Saturday, December 21, 2013

Unusual Words from Gravity's Rainbow

Here and there around the Web you'll find lists of vocabulary words culled from Gravity's Rainbow, Thomas Pynchon's epic postmodern novel about the deployment of the V-2 rocket in World War II. I couldn't resist compiling such a list myself. I've been a professional writer, a student of the English language, for almost 40 years, and like Thomas Pynchon himself, I spent a good deal of time employed as a technical writer. It's not often I come across a word in English I've never seen before, but in reading Gravity's Rainbow, one finds oneself accosted by such words with metronomic regularity; which (if you're a student of the language) is a pleasant surprise indeed.

In the table further below are a few English words I'd not seen used in any novel before. (I've omitted words relating to architecture and fabrics, two areas where Pynchon seems to have developed a fetishistic devotion to lexical obscurata. Likewise, I make no attempt to list engineering terms, which are legion in Gravity's Rainbow.)

In case you want to try to catch a feel for the actual prose whence these words came, a Chinese site has the entire text of Gravity's Rainbow online, as follows:

CONTENTS:






I don't advocate attempting to read the entire book online, nor do I believe anyone would be so foolhardy as to try to do so. (I do strongly advocate buying the book or obtaining it from the library.) These links are meant as sample entry points.

Your instructions » Retype the blog post about unusual words from Gravity's Rainbow from "In the table" up to and including "in Gravity's Rainbow.)".

Information shown »
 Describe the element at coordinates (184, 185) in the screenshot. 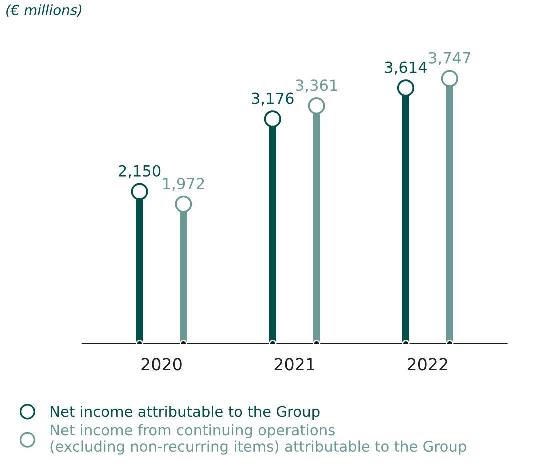

I see `data-label: 1,972` at that location.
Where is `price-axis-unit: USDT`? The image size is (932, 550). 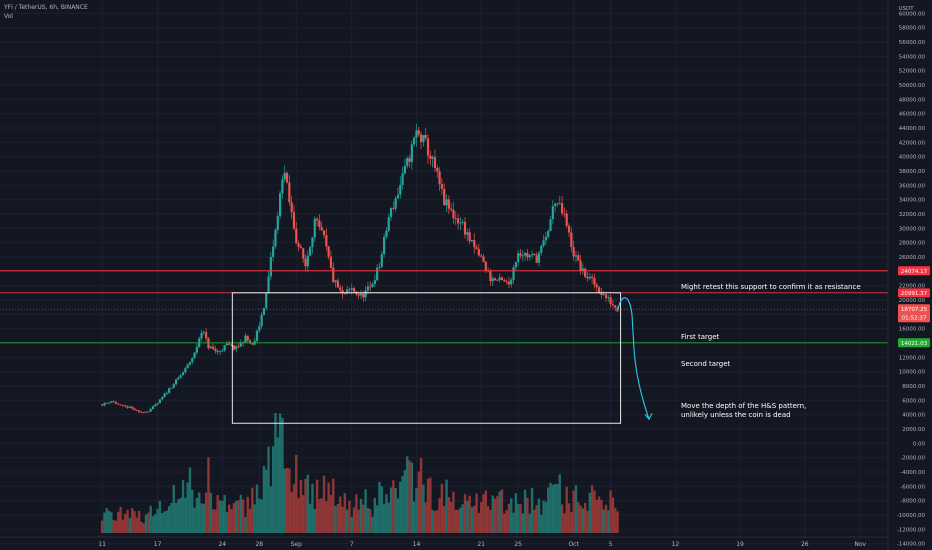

Reply to the exercise »
In the table further below are a few English words I'd not seen used in any novel before. (I've omitted words relating to architecture and fabrics, two areas where Pynchon seems to have developed a fetishistic devotion to lexical obscurata. Likewise, I make no attempt to list engineering terms, which are legion in Gravity's Rainbow.)